Today began with a Mass in memory of Benedict XVI, celebrated in the Vatican Grottoes, near his tomb, presided over by Archbishop Georg Gänswein, Apostolic Nuncio to Lithuania, Estonia, and Latvia. A moment lived "in profound spiritual union with Benedict XVI," Father Lombardi noted, "so that he may continue to accompany and inspire us on our journey of faith and Christian commitment."

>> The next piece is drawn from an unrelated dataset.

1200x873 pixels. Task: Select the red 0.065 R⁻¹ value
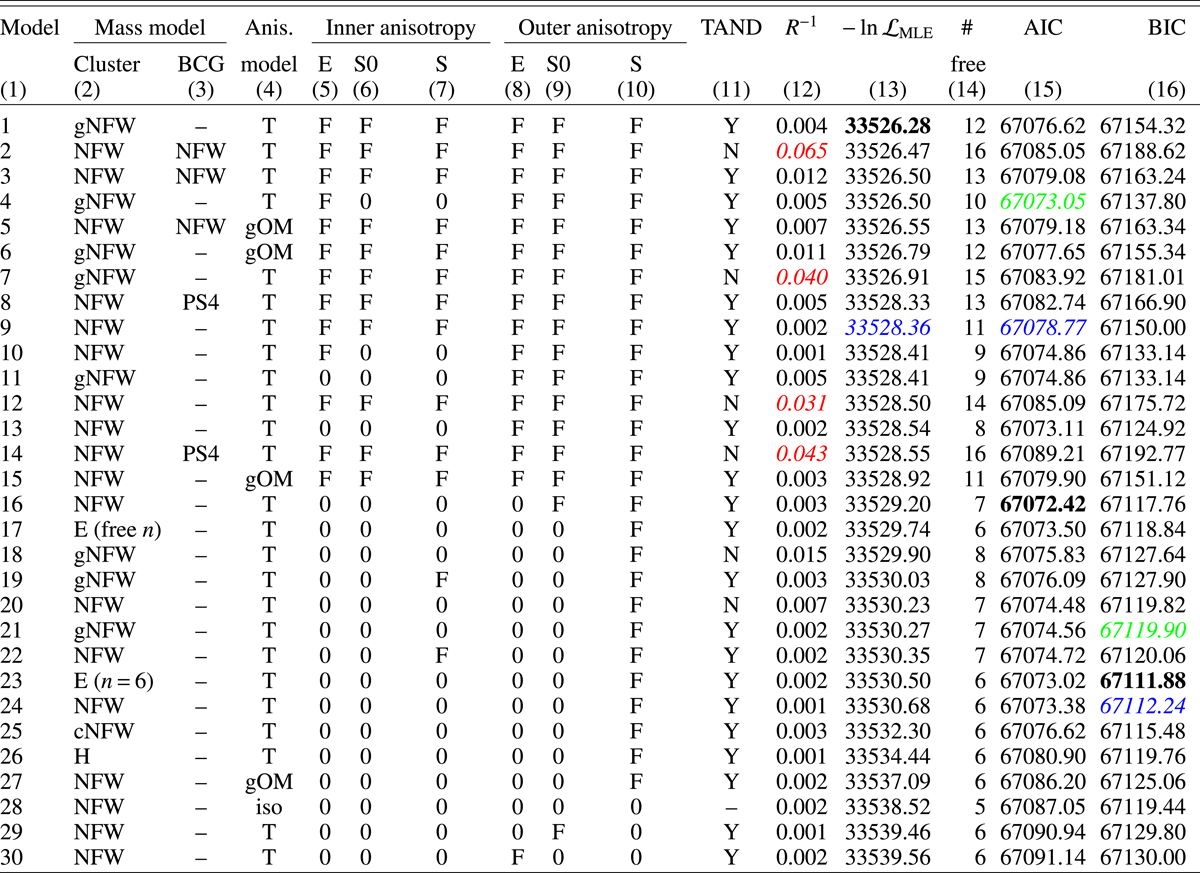pyautogui.click(x=799, y=151)
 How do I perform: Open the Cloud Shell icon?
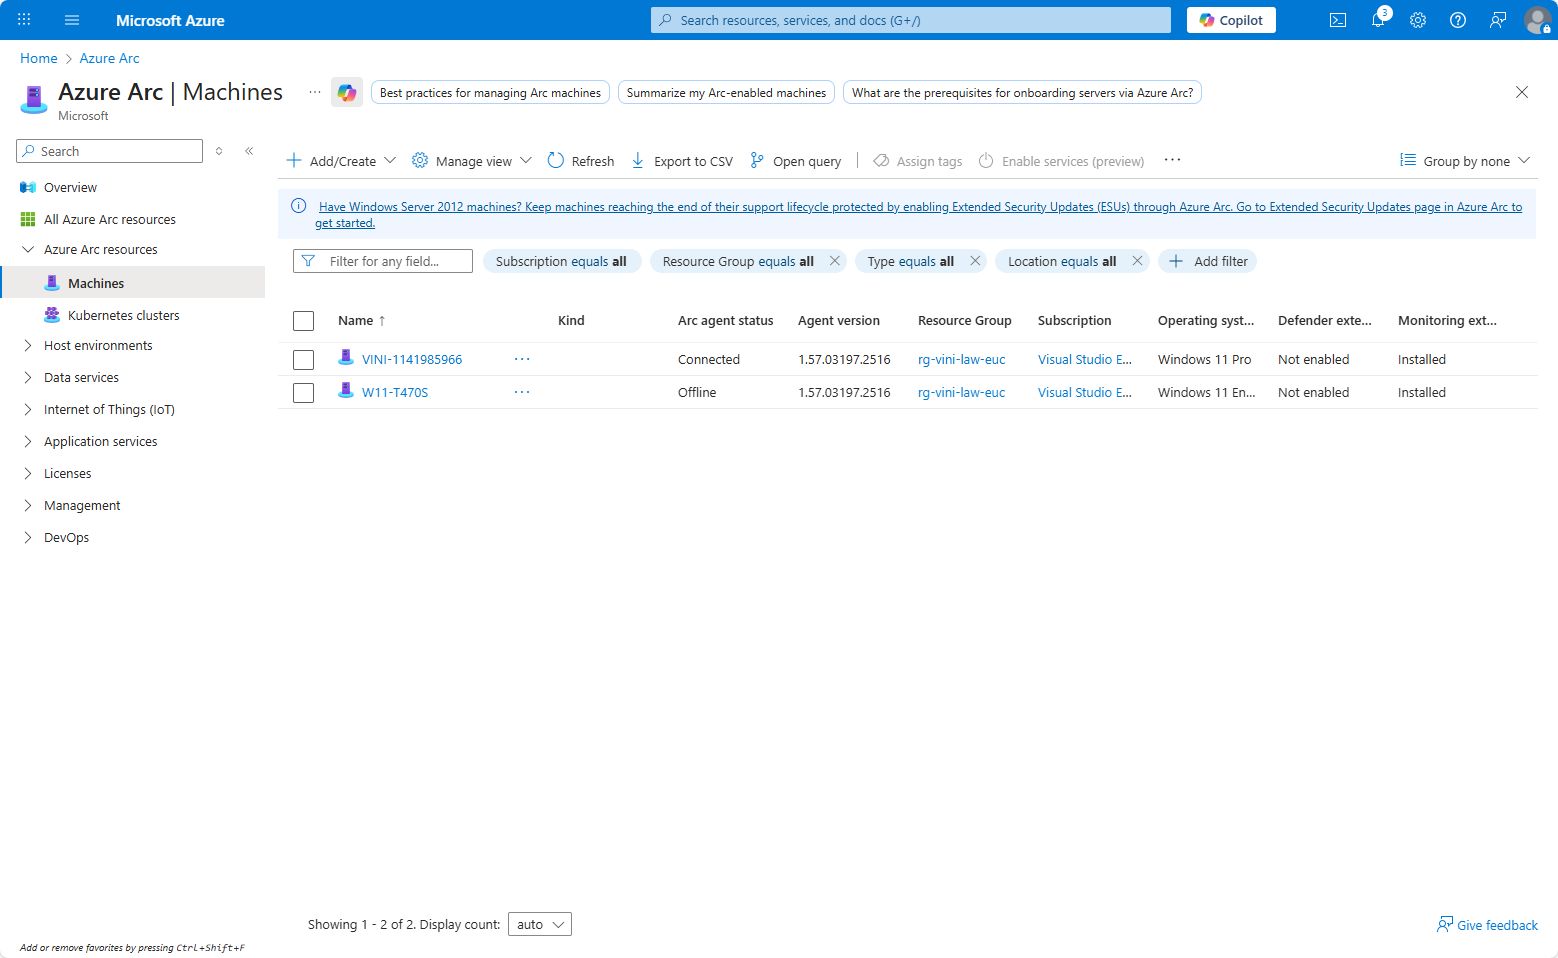click(x=1337, y=20)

Afterwards, the two award recipients were received in audience by Pope Francis, "to receive—as Father Lombardi, who accompanied them, explained—his blessing and to reaffirm to him the closeness and desire of our Foundation and all of us to be fully integrated into the journey of the Church he leads and to contribute according to our vocation and ability."

 

In addition to the members of the Foundation's Scientific Committee, Cardinals Kurt Koch, Luis Francisco Ladaria, and Gianfranco Ravasi, and Archbishop Rino Fisichella, the ceremony was attended by, among others, the Dean of the College of Cardinals Giovanni Battista Re, Cardinals Baldisseri, Fernandez Artime, Marchetto, Müller, Roche, Vegliò, and Bishop Staglianò.

 

The ceremony was enlivened by musical interludes provided by the Falconieri Ensemble (Ancient Music).

 

With the 2024 edition, a total of 30 individuals have been awarded the Ratzinger Prize.

 

These are primarily eminent figures in dogmatic or fundamental theology, Sacred Scripture, Patrology, Philosophy, Law, Sociology, or in artistic activity, music, architecture, and now also sculpture.

 

Confirming the Prize's global cultural horizon, the recipients come from 18 different countries across five continents: Germany (7), France (4), Spain (3), Italy (2), Australia, Brazil, Burkina Faso, Canada, Estonia, Japan, Great Britain, Greece, Ireland, Lebanon, Poland, the United States, South Africa, and Switzerland.

 

The laureates are not only Catholics, but also members of other Christian denominations—one Anglican, one Lutheran, two Orthodox—and one is Jewish.